* [OBJECTIVE]
In the comic review below, what is the release date given for the issue?
— Start of TEXT SHOWN —
Loop-de-Loop
Written by Elsa Charretier, Pierrick ColinetArt by Daniele Di Nicuolo
Cover Price: $3.99
Release Date: September 27, 2017
Review by: Andrew McAvoy
Despite this being something of a bumper week in the comics world, no book excited me as much as The Infinite Loop: Nothing But the Truth. Issue 1 kicks of the second volume of the story by Pierrick Colinet and Elsa Charretier. The first volume was jam packed with ideas about time, and the re-percussive effects of time travel, which saw the main protagonist Teddy tasked with finding and removing anomalies in the time stream with the aid of her partner Ulysses. When she stumbled across human anomalies and fell in love with one of them (Ano) that's when things started to get really complex. The first volume is a joy to read, and I would heartily recommend it. That said you don't need to have read it - you can jump straight into this first issue of the second volume.
— End of TEXT SHOWN —
— Start of GIVEN INFORMATION —
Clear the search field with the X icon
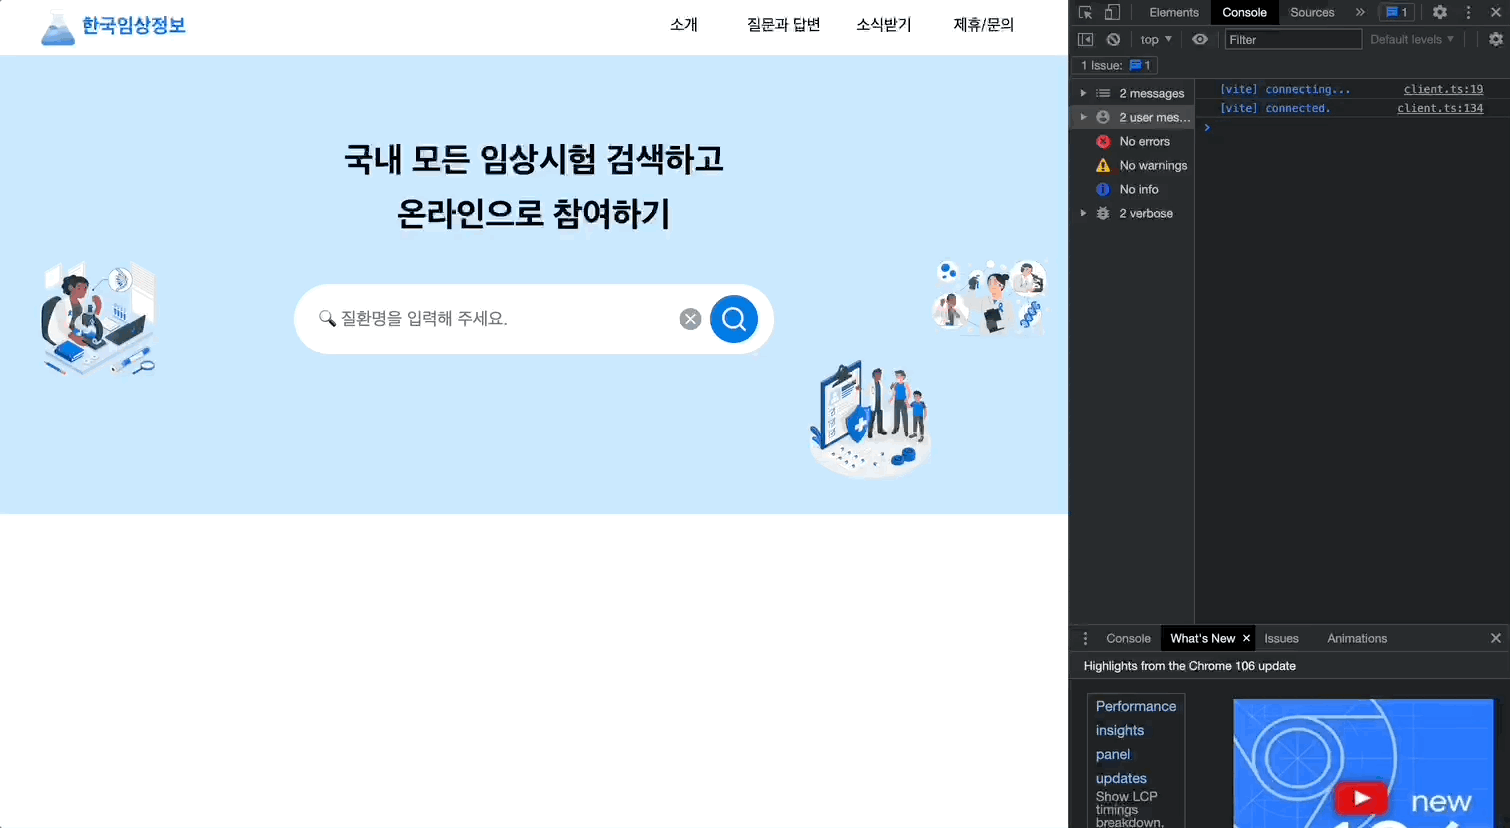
— End of GIVEN INFORMATION —
* [ANSWER TO THIS EXERCISE]
September 27, 2017